Nous assistons actuellement à l’implosion de l’image de marque externe de l’agglomération grenobloise. Elle est en passe d’incarner non plus les nouvelles technologies mais les nouvelles violences urbaines.
Que l’agglomération grenobloise ait pu faire l’objet d’un reportage dans Paris Match en étant associée à Tremblay en France : qui aurait pu l’imaginer il y a encore quelques mois ?
Puis ce fut les balles perdues un dimanche soir lors d’un vol au KFC de Comboire. Maintenant, c’est le meutre à 22 heures 30 d’un sexagénaire en pleine rue. A ce rythme, dans quelques mois, la vitrine technologique sera brisée pour apparaître comme une ville violente exposée à des tensions non contrôlées.
La violence n’a jamais rien créé. Elle n’a jamais rien accompli. Elle n’a jamais rien résolu.
Comment comprendre cette nouvelle réalité dans une agglomération comme Grenoble ?
Jusqu’où peut aller cette spirale ?
Qu’est ce qui est fait pour arrêter cette spirale ?

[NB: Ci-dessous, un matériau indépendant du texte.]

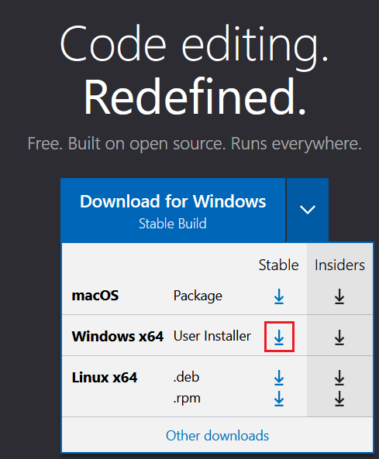Click the .deb package label
Screen dimensions: 379x459
coord(186,377)
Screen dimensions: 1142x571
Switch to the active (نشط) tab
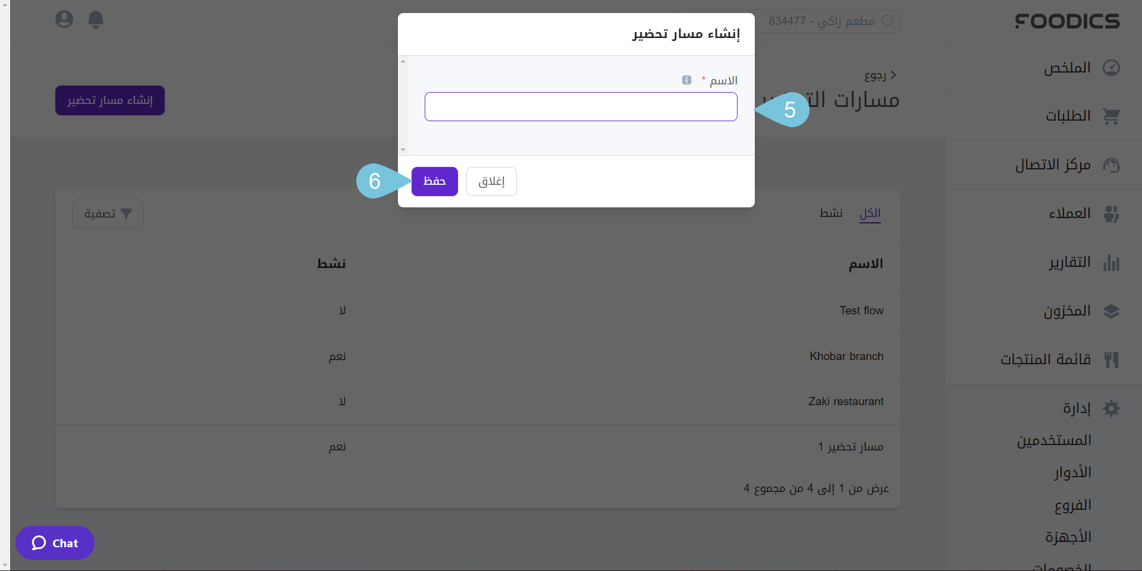[830, 213]
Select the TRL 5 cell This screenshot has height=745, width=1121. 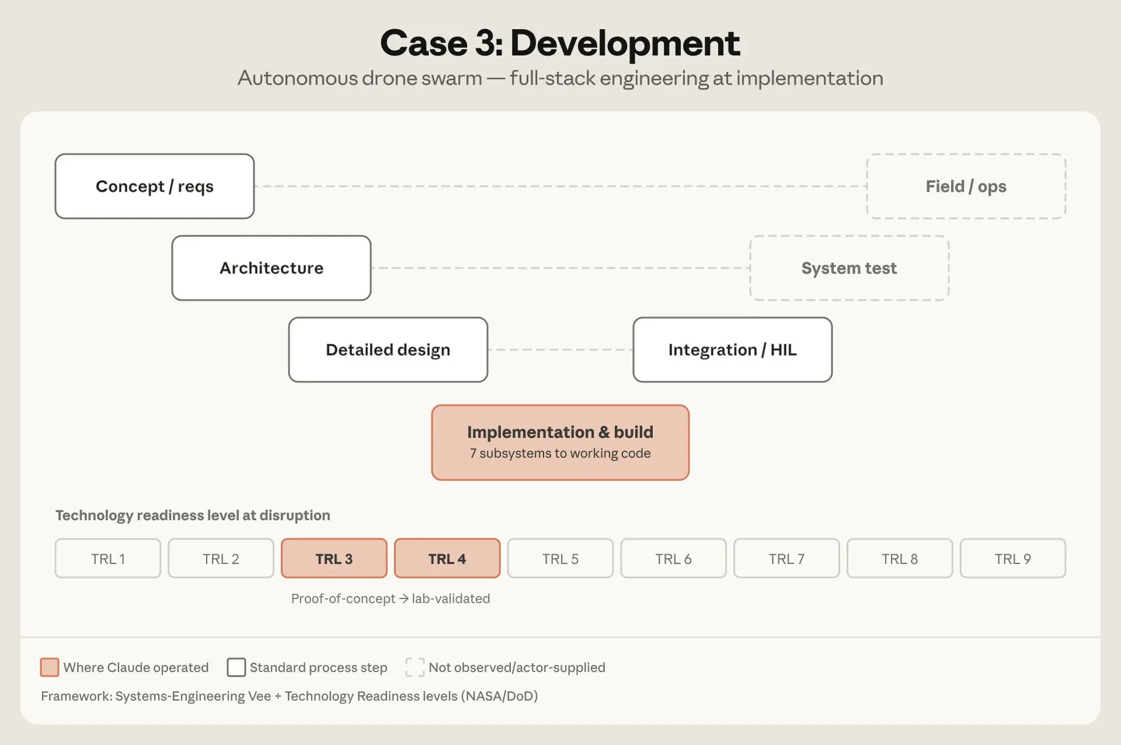tap(561, 559)
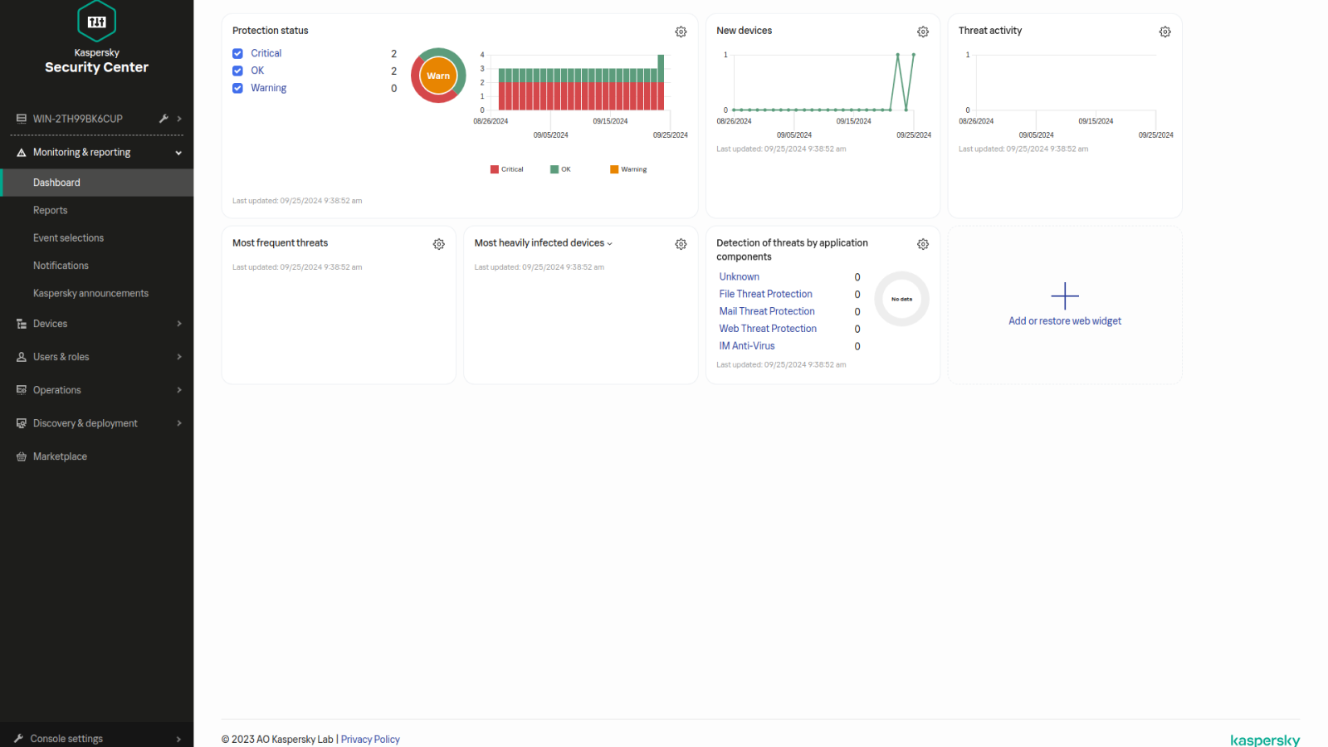Open the Reports page
The image size is (1328, 747).
[51, 211]
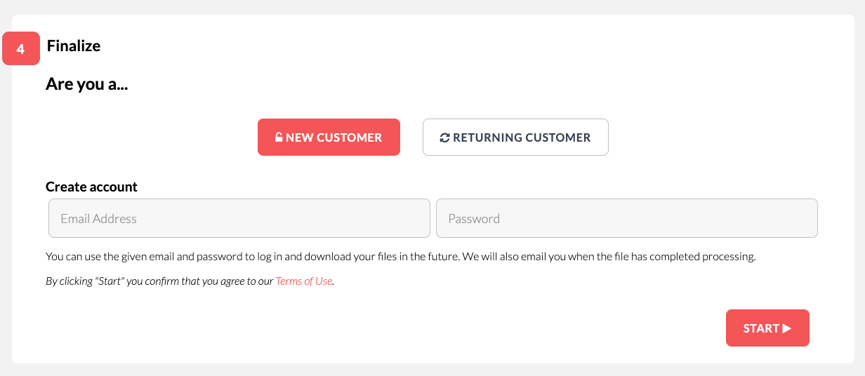Click the lock icon on New Customer
This screenshot has height=376, width=865.
point(279,137)
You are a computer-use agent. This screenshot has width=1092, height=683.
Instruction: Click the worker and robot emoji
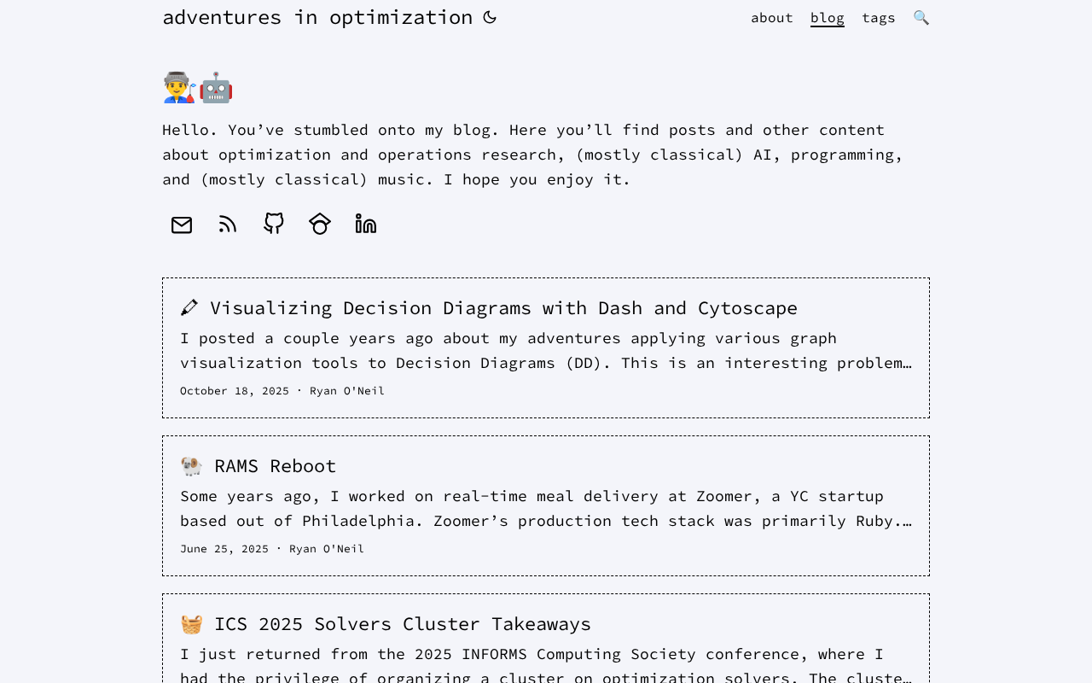coord(198,88)
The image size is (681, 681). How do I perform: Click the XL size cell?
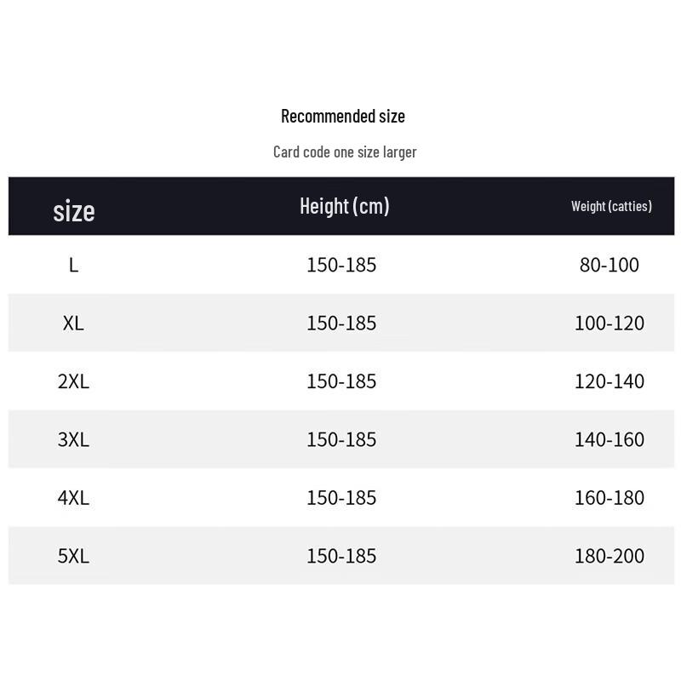coord(74,323)
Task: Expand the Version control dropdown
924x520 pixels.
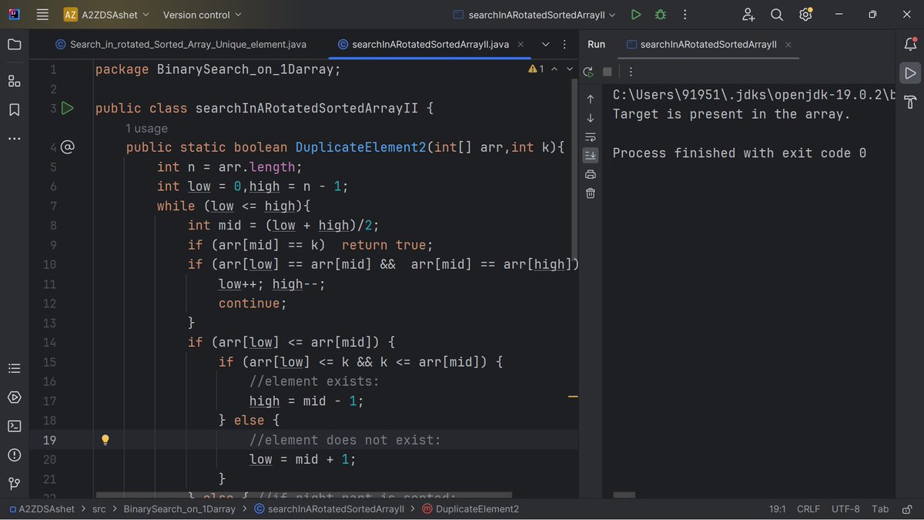Action: coord(203,14)
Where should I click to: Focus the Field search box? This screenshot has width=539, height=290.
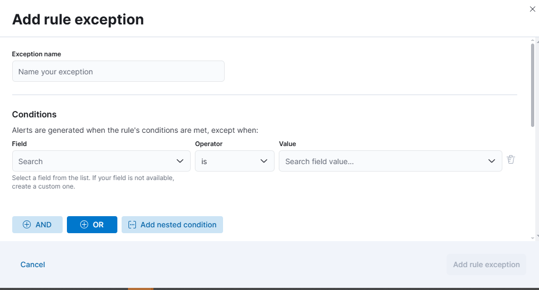tap(93, 161)
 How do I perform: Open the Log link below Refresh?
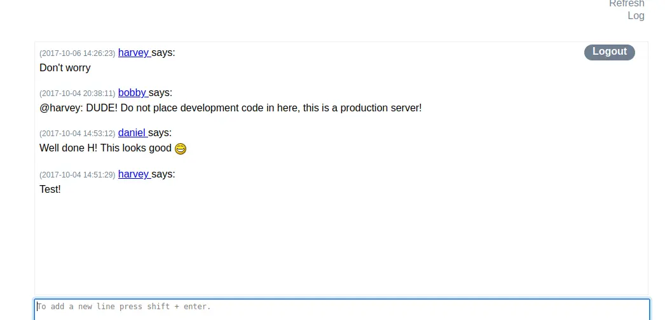[636, 16]
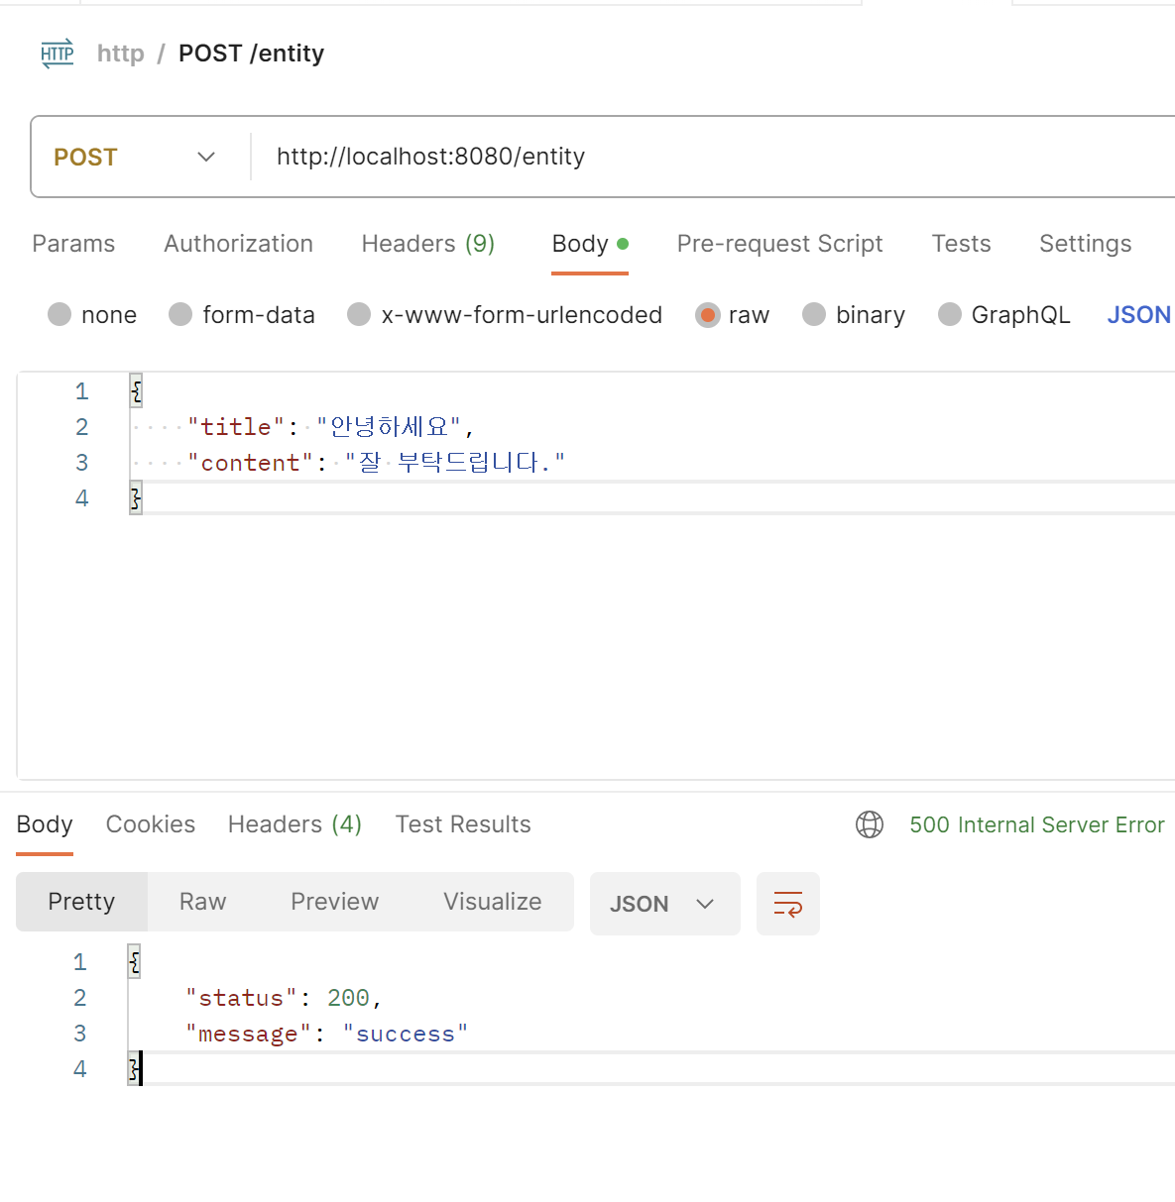Click the globe network icon

click(x=870, y=824)
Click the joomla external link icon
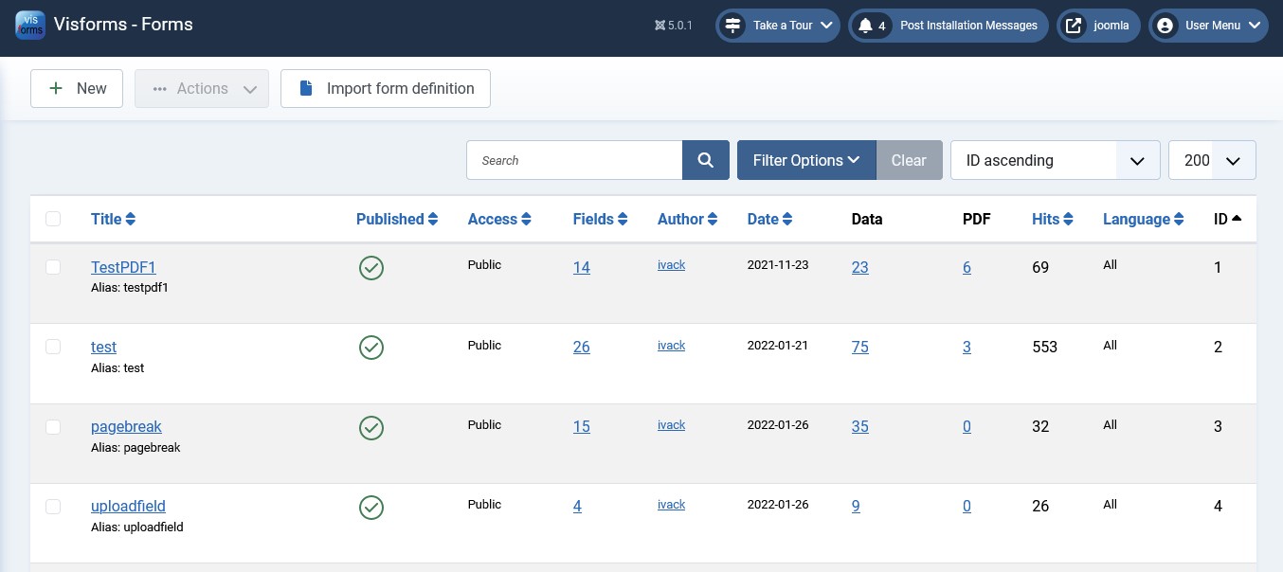 (1074, 26)
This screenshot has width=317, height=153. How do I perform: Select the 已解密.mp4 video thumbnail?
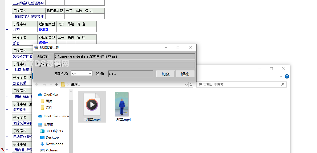tap(122, 105)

Pour l’instant, beaucoup de questions restent sans la moindre réponse comme si les premiers concernés ne voulaient pas regarder cette réalité en face.
C’est une séquence temps très particulière qui est actuellement traversée par l’agglomération grenobloise. A chaque violence, une victime indirecte s’ajoute : son image de marque à l’extérieur.